Start of The records
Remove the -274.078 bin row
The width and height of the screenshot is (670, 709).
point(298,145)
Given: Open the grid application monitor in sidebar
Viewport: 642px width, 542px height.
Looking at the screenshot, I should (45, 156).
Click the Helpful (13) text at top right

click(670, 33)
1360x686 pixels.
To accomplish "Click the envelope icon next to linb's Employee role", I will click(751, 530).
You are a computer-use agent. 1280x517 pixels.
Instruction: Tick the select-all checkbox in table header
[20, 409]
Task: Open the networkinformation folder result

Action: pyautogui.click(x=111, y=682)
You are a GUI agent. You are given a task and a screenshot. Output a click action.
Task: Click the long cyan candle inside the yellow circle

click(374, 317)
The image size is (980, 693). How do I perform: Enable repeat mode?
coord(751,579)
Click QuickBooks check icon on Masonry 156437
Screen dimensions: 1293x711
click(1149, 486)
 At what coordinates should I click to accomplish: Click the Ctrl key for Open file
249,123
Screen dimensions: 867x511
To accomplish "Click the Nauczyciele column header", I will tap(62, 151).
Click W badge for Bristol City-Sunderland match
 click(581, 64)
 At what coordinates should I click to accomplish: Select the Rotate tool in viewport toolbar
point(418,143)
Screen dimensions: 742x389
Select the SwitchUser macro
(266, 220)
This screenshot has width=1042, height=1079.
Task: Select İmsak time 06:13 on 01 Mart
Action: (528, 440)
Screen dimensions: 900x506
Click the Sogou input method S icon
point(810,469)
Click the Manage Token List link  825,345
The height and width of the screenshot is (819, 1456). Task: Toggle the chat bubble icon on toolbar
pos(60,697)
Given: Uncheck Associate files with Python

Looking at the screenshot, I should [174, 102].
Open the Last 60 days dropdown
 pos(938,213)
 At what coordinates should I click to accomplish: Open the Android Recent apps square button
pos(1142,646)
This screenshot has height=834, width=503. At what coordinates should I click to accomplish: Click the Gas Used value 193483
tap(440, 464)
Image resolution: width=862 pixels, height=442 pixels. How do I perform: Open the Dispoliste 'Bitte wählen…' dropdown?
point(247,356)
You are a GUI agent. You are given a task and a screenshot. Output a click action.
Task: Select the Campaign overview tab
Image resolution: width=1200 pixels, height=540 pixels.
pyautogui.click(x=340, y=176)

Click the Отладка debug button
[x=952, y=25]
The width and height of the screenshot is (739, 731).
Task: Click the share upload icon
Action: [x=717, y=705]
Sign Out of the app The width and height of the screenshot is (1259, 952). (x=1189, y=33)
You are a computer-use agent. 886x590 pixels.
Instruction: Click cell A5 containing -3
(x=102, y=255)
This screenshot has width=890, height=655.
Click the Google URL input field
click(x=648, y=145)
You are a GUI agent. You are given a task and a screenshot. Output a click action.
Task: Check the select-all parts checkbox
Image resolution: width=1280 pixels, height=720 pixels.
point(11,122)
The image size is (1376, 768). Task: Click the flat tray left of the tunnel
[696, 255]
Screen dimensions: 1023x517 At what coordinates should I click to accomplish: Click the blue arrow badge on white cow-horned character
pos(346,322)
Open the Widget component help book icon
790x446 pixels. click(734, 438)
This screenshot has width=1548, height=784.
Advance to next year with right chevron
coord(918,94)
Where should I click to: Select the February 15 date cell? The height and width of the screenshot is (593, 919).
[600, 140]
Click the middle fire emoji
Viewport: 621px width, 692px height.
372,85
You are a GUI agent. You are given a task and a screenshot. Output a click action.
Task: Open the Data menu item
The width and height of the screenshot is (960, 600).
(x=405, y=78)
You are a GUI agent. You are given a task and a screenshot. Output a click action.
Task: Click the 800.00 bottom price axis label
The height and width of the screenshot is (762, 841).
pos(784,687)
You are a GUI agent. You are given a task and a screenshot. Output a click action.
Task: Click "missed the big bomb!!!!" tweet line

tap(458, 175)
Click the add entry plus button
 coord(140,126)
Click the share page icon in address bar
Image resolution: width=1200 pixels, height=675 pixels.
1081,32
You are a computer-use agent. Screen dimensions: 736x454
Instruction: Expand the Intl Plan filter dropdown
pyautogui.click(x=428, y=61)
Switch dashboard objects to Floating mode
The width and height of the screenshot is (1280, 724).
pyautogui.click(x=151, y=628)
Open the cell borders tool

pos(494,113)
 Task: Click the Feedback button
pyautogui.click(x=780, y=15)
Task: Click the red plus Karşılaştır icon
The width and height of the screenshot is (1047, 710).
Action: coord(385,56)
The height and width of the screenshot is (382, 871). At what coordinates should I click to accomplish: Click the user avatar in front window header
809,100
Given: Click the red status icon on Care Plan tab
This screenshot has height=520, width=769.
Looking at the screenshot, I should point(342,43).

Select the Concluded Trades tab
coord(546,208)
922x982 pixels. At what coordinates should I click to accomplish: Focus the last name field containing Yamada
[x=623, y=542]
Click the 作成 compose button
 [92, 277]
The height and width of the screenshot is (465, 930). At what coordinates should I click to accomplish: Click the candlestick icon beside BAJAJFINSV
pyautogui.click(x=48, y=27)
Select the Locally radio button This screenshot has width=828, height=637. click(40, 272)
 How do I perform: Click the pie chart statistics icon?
End of The records
• **Your assignment**: In the entries above, find each line with the word "computer" and return it.

• **Response to the exercise**:
You are a computer-use agent. 1280x517 pixels.
You are a computer-use agent. 886x590 pixels.
You are a computer-use agent. Screen dimensions: 736x454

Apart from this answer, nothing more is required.